The Data Cyclotron: Juggling data and queries for a data warehouse audience

Ph.D. thesis abstract

Rómulo Gonçalves

Romulo Goncalves_cover 

Promotor: Prof.dr. M.L. Kersten

Date of defense: March 22, 2013

The grand challenge for distributed query processing is to come up with a self-organizing architecture which exploits all hardware resources for the current workload, defines an accurate database subset, minimizes response time, and maximizes throughput without a single point for global coordination.

The Data Cyclotron architecture addresses this grand challenge using turbulent data movement through a storage ring built from distributed main memory. It capitalizes the functionality offered by modern remote-DMA network hardware. Its design reconsiders the network cost model followed by most distributed systems, i.e., slow connections in the past.

Queries assigned to individual nodes interact with the Data Cyclotron by requesting and picking data fragments up from a database subset continuously flowing around, i.e., the hot-set. The hot-set is dynamically adjusted based on ring characteristics such as load and workload demands.

Composed by the most relevant data for the workload, the hot-set is kept as light as possible. Only fragments with a high cumulative query interest over the cycles are kept in the ring. Therefore, a change in the workload focus, i.e., new input data is required, the hot-set is re-adjusted. The readjustment is triggered by query requests for data access. The Data Cyclotron’s self-organization in a distributed manner, keeping optimal resource utilization, gradually replaces the data that composes the hot-set to accommodate the current workload.

The Data Cyclotron leaves the decision to execute a query to the nodes, i.e., there is no global cost model for query assignment. It makes the system flexible to scale. It exploits the fact that each individual query can be processed at any node; we are sure that the relevant data will pass by. This way, the processing node does not need to be chosen with respect to data locality. Instead, performance factors crucial for the system at large are taken into account. Therefore, the Data Cyclotron, instead of moving the data to the queries (DDBMS) or a query to the data (peer-2-peer), it moves data and queries as two complementary entities. As far we are aware, it is an innovative and simple strategy rarely, or maybe never, used before in the distributed query processing environments.

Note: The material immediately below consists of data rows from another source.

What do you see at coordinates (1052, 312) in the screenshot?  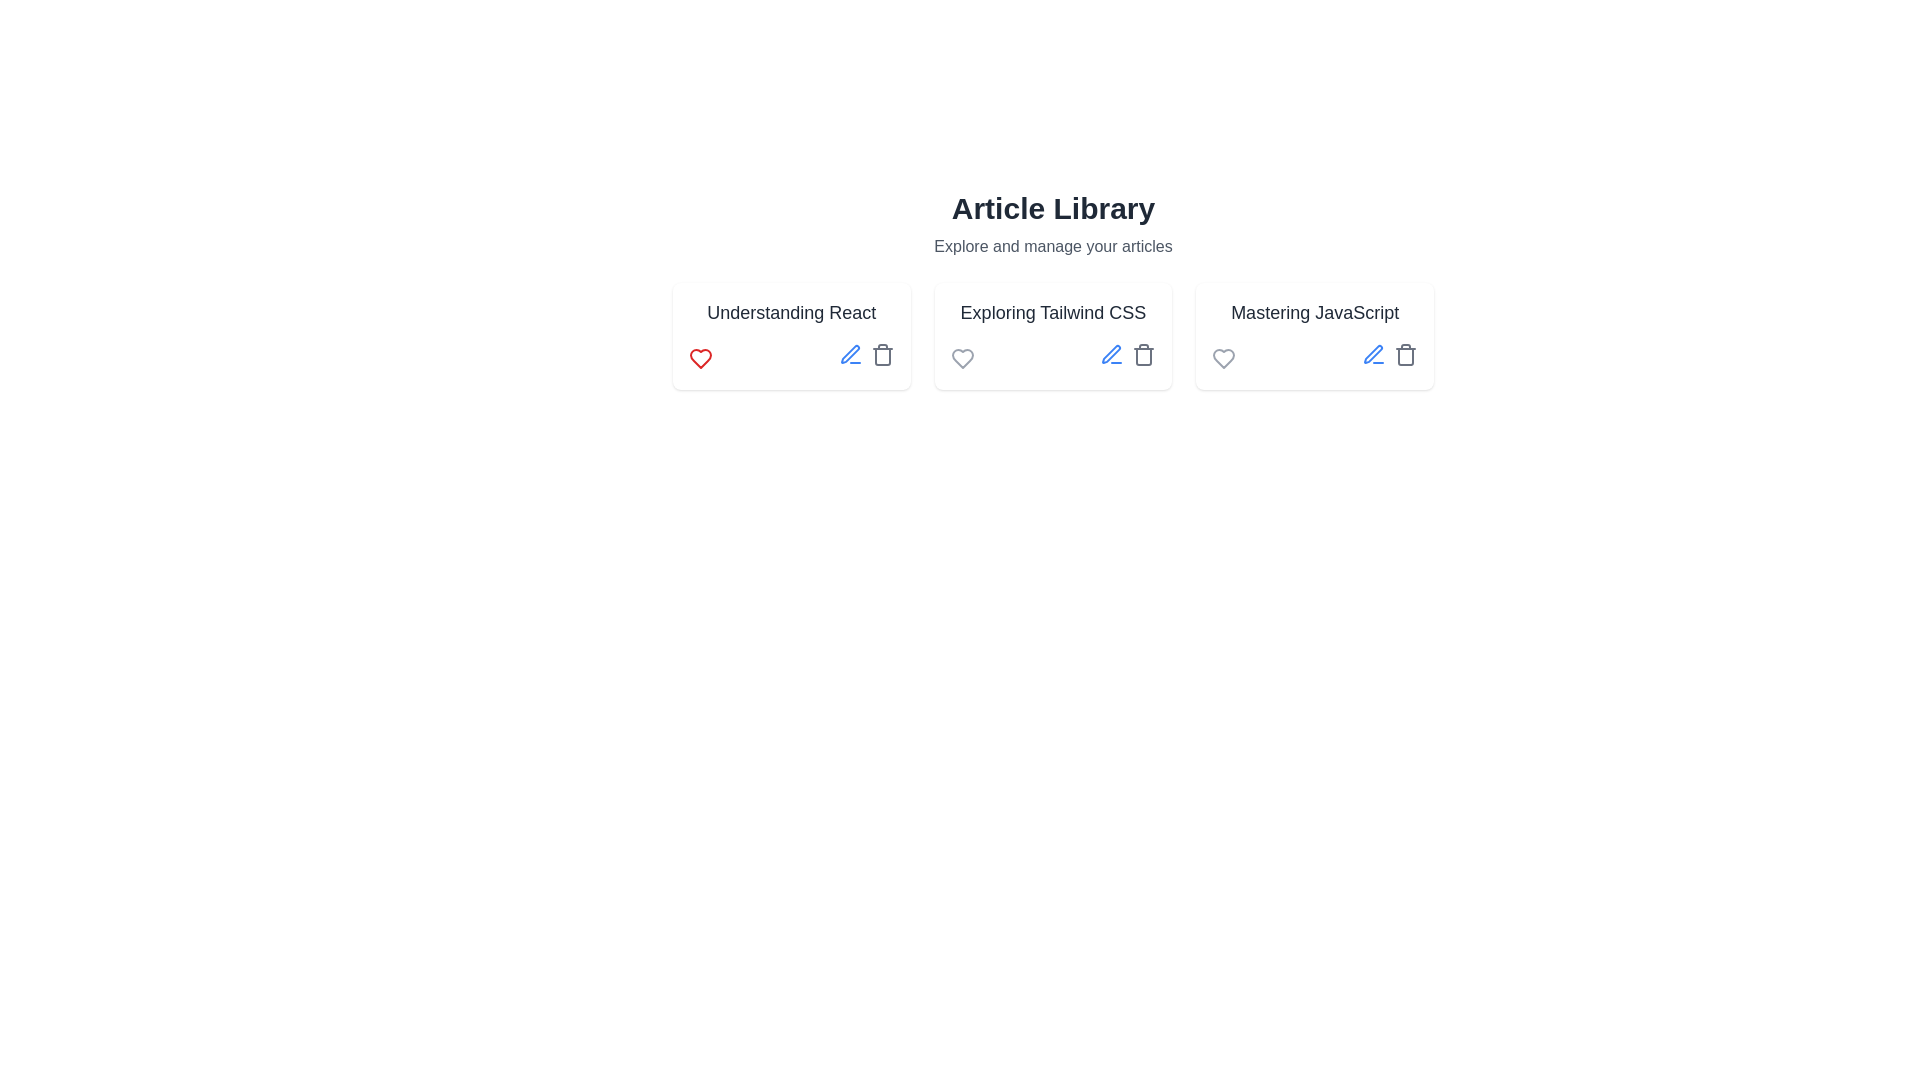 I see `on the text label displaying 'Exploring Tailwind CSS' located in the middle card under the heading 'Article Library'` at bounding box center [1052, 312].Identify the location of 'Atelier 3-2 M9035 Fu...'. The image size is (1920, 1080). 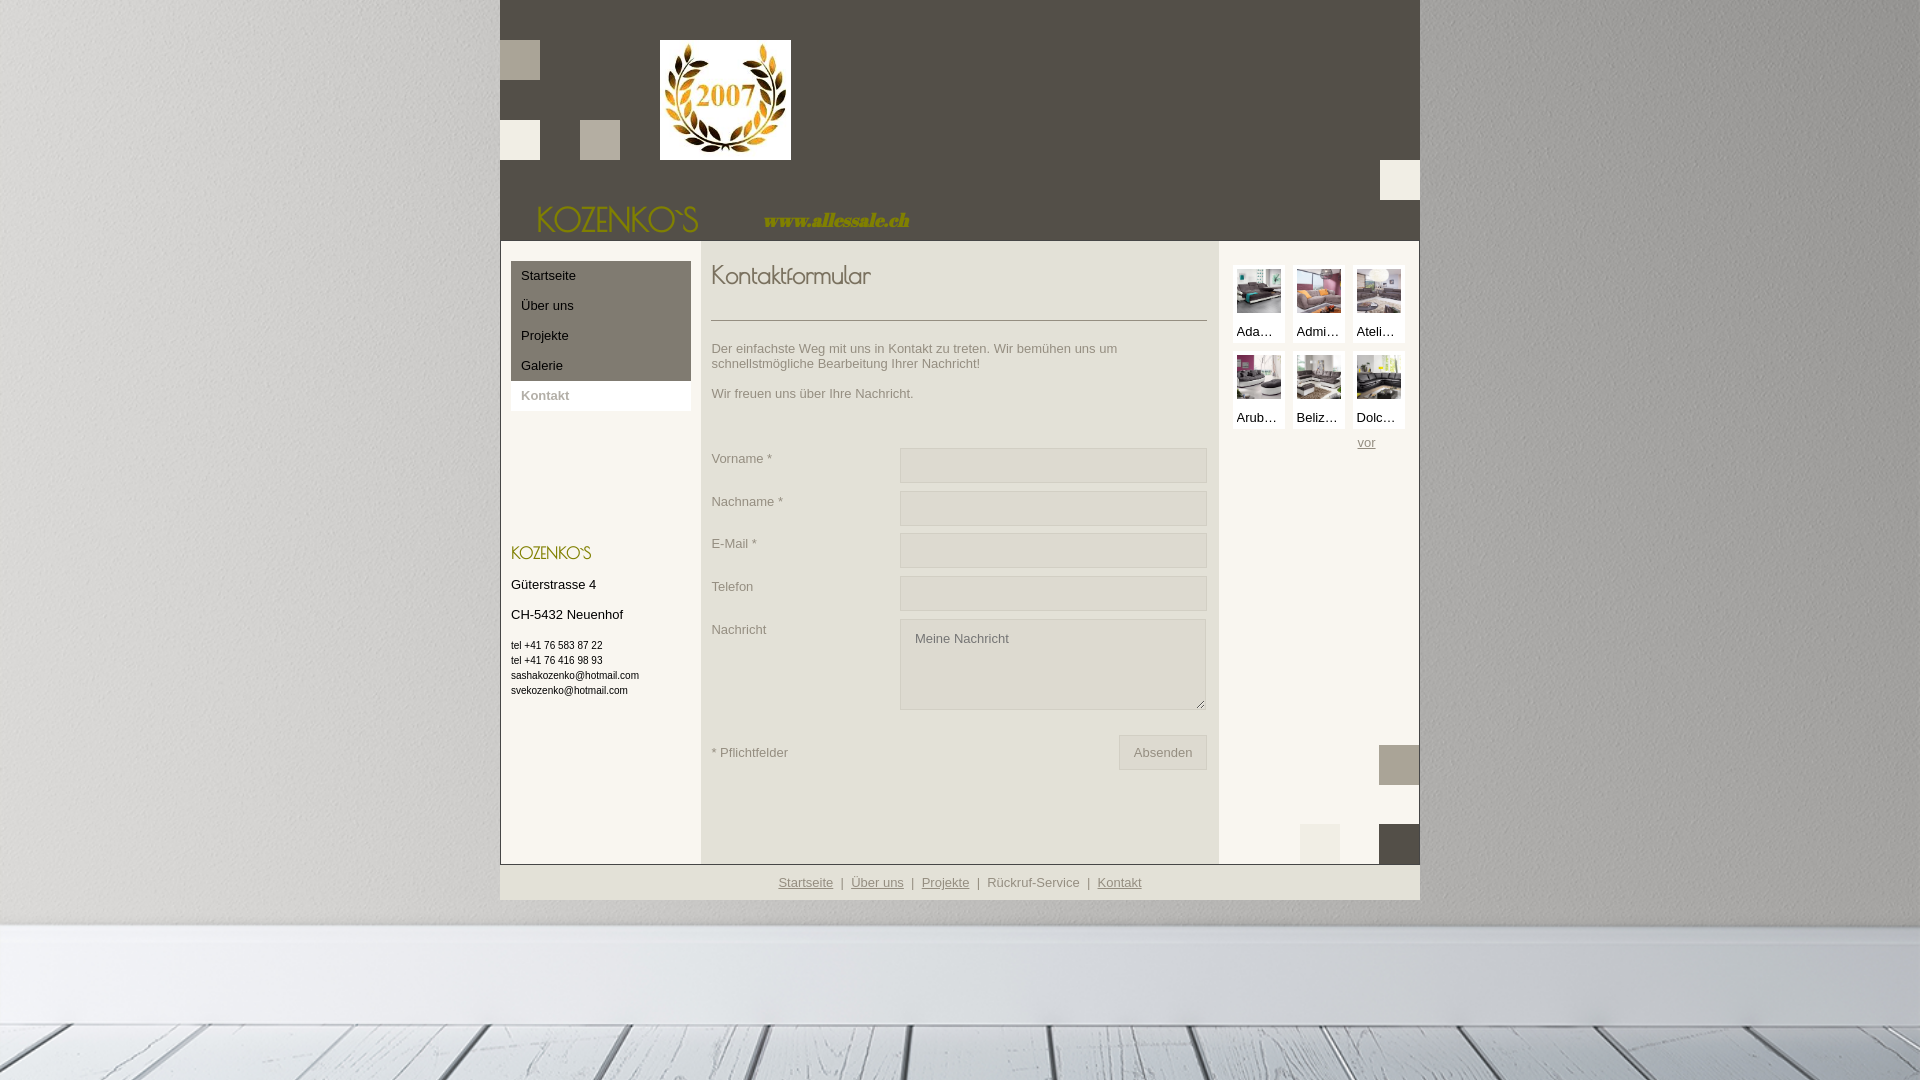
(1377, 304).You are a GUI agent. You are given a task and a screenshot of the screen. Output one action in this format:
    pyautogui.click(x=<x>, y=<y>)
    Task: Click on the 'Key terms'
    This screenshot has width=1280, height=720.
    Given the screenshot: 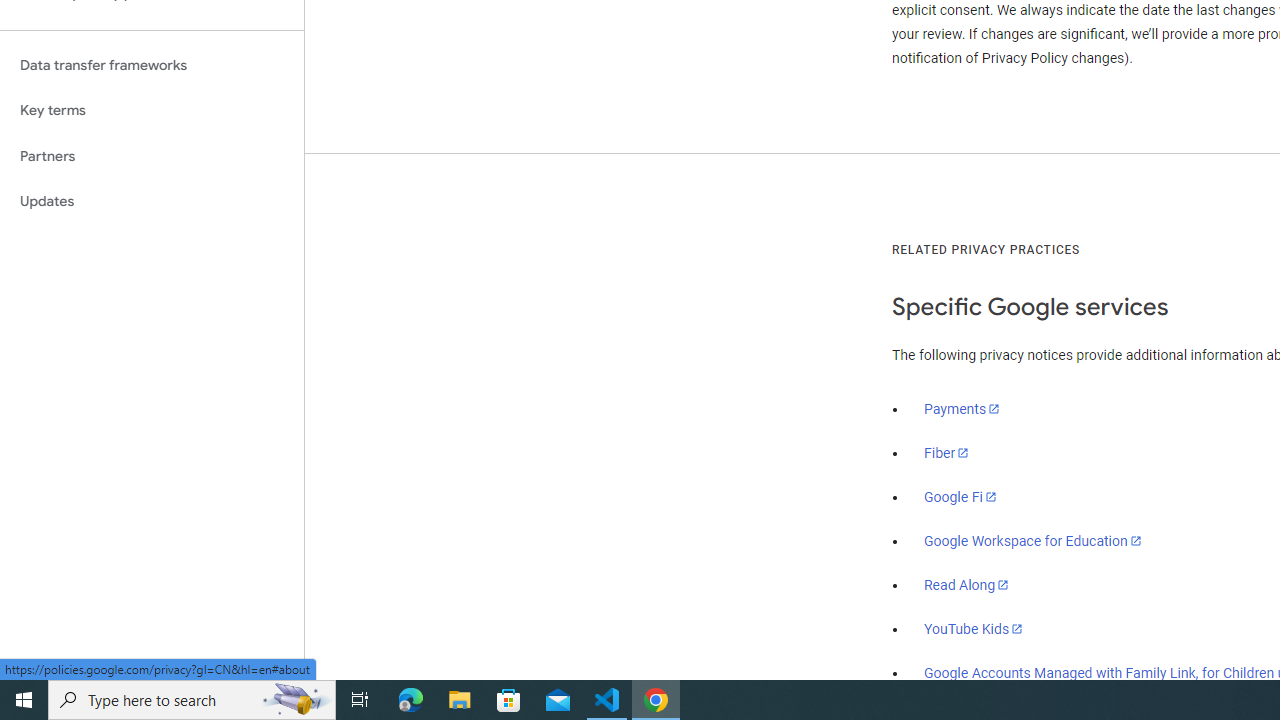 What is the action you would take?
    pyautogui.click(x=151, y=110)
    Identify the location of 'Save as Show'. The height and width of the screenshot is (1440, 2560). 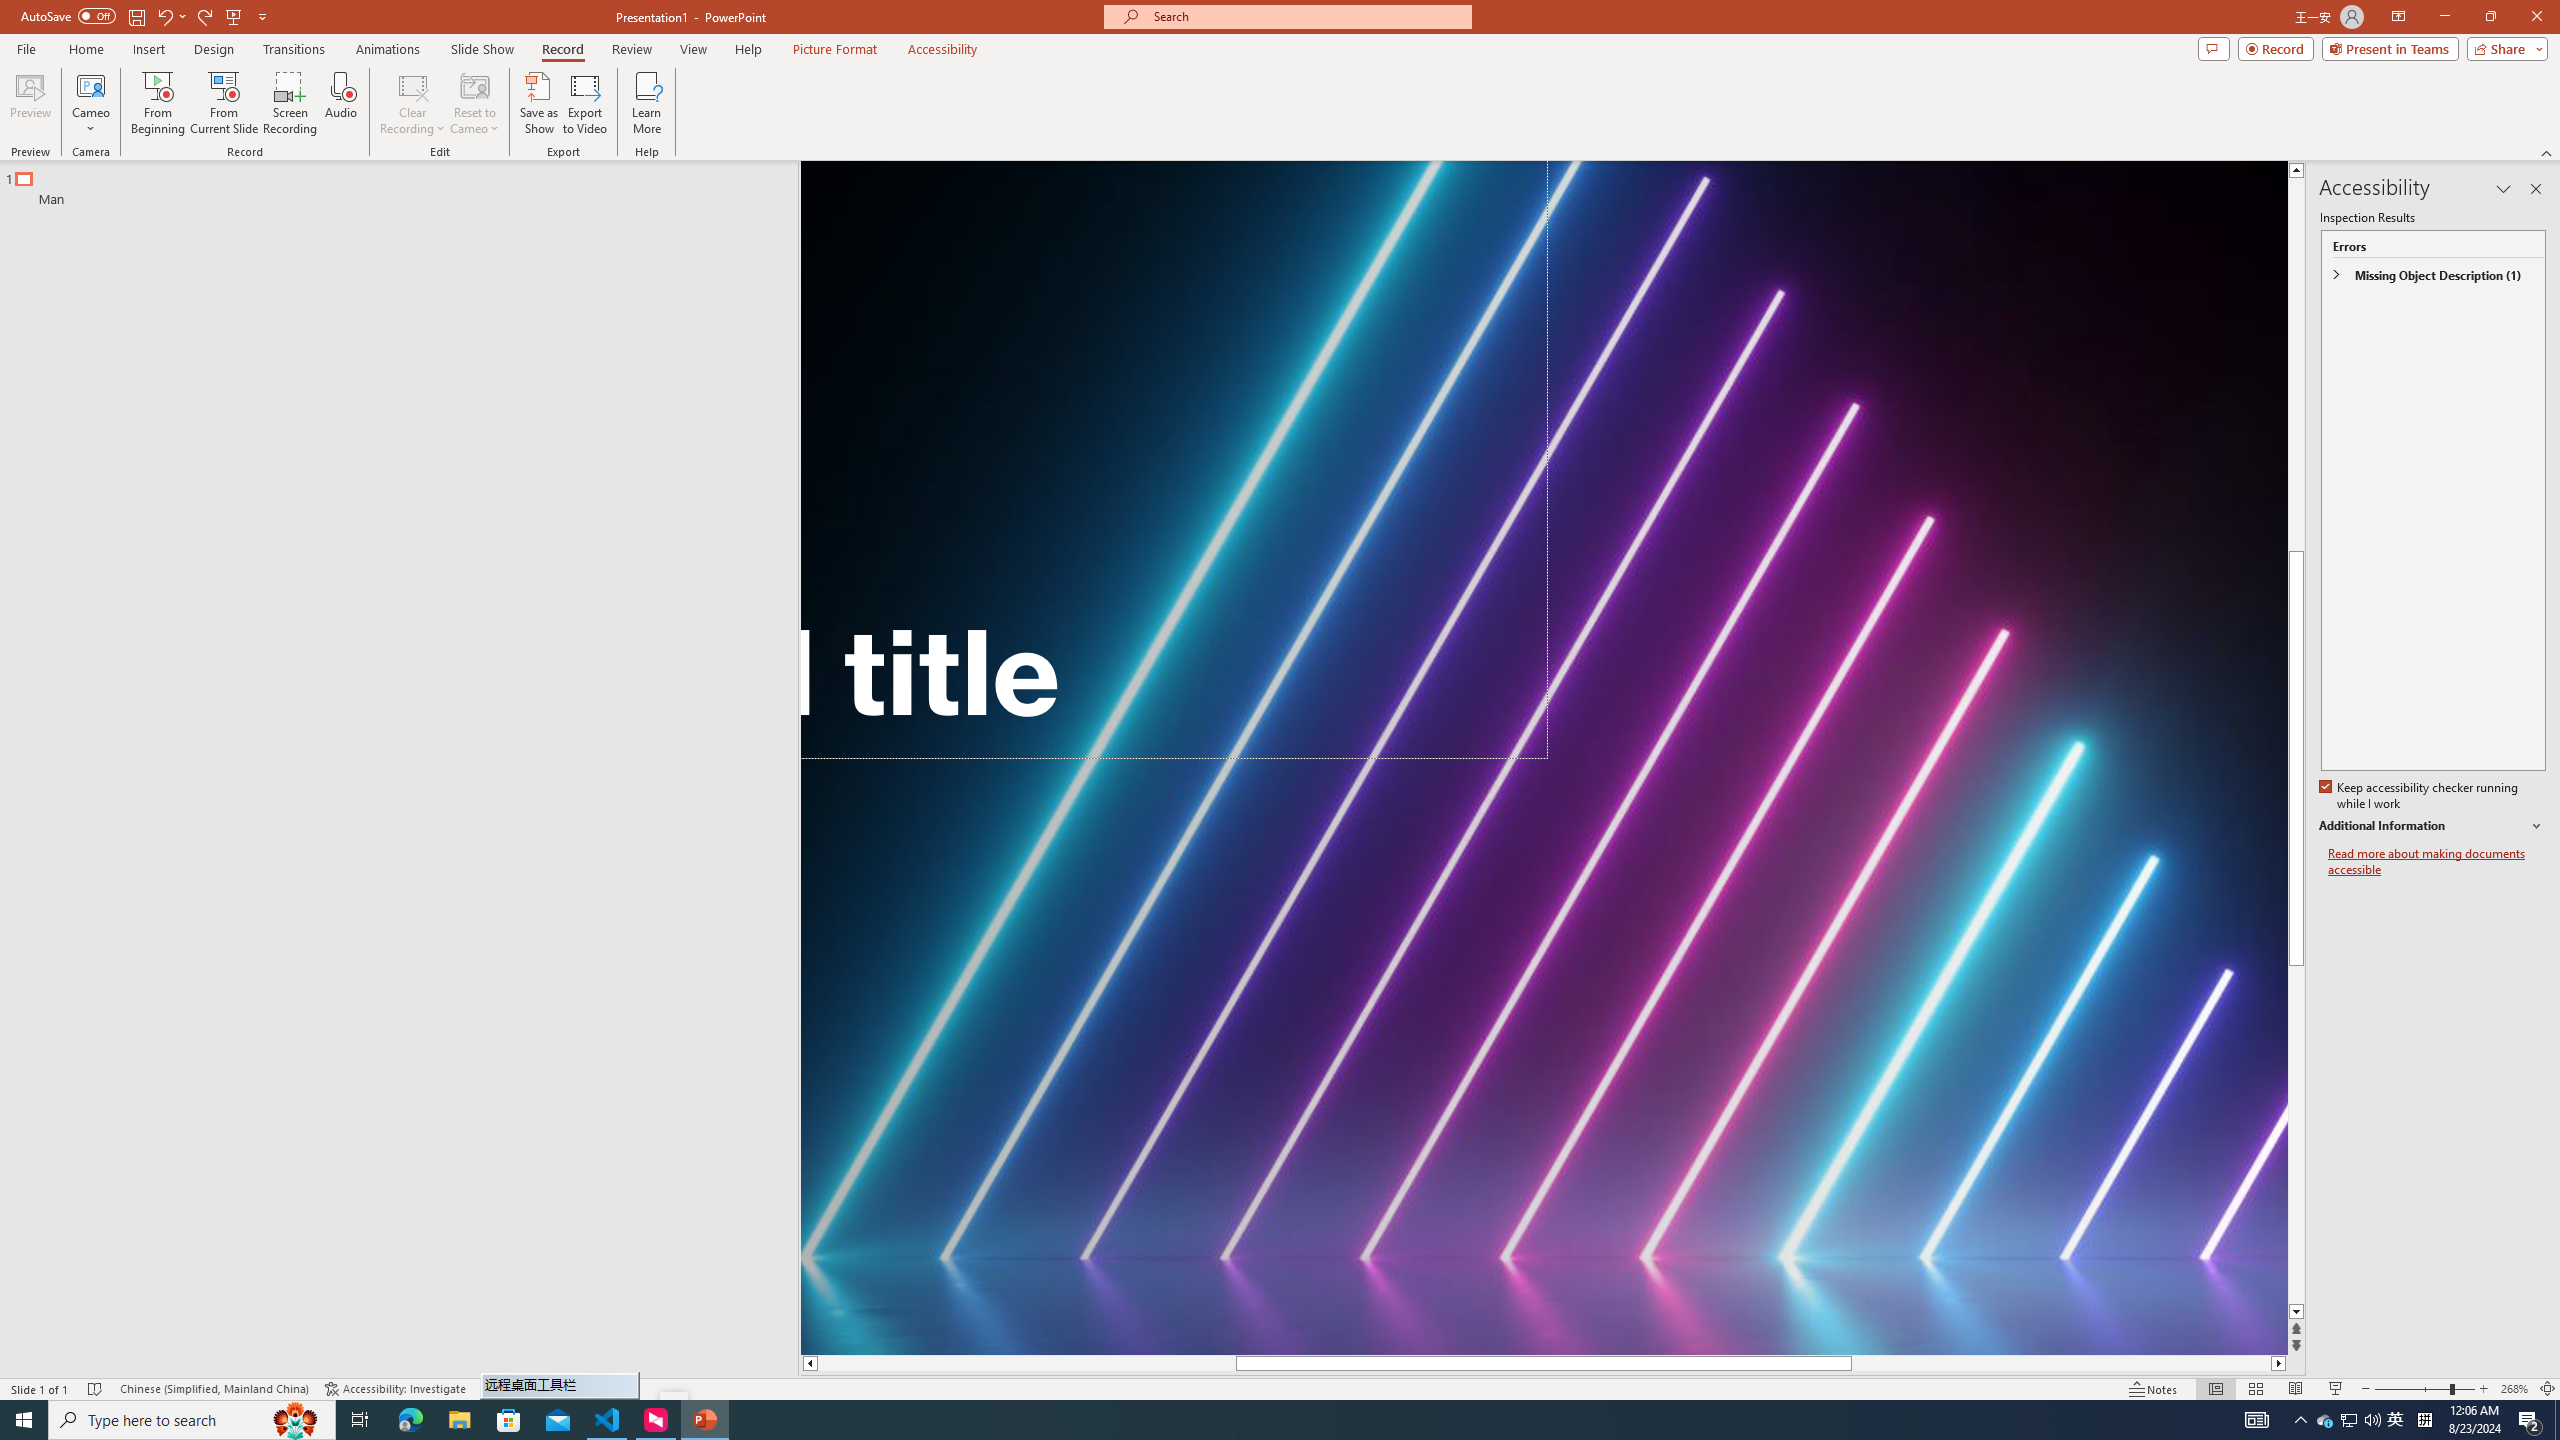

The approach is first illustrated using an extensive simulation study. The results underpin the hot-set management robustness in turbulent workload scenarios. Furthermore, a fully functional prototype of the proposed architecture has been integrated with a column-store. The integration was tested within a multi-rack cluster equipped with InfiniBand using both micro benchmarks and high-volume workloads based on the well-known decision support benchmark, TPC-H (see

The results demonstrate the architecture feasibility and inspired the design of a novel solution for distributed query processing, the DaCyDB. The DaCyDB opens a new vista for modern distributed database architectures with a plethora of new research challenges. It uses the decentralized Data Cyclotron architecture to offer a seamless transition between a scale up solution to a scale out solution, or the best case scenario, have both in harmony. This seamless transition is a pillar to explore both models and achieve different levels of parallelism.

For efficient resource utilization and an absentee of central coordination, the DaCyDB exploits the Data Cyclotron pulsating ring instead of the master-slave model. A pulsating ring adaptively grows and shrinks to continuously seek the optimal number of nodes comprising a ring and guaranties the fastest data flow. All decisions are made locally at each node: which query to execute, when to leave, or when to split. Hence, it is possible to have a mesh of heterogeneous rings, and thus make the architecture flexible and robust to difference workload resource demands. The model exploits the independence and autonomy of each individual where everyone, based on the workload flow, works for the same goal, high throughput.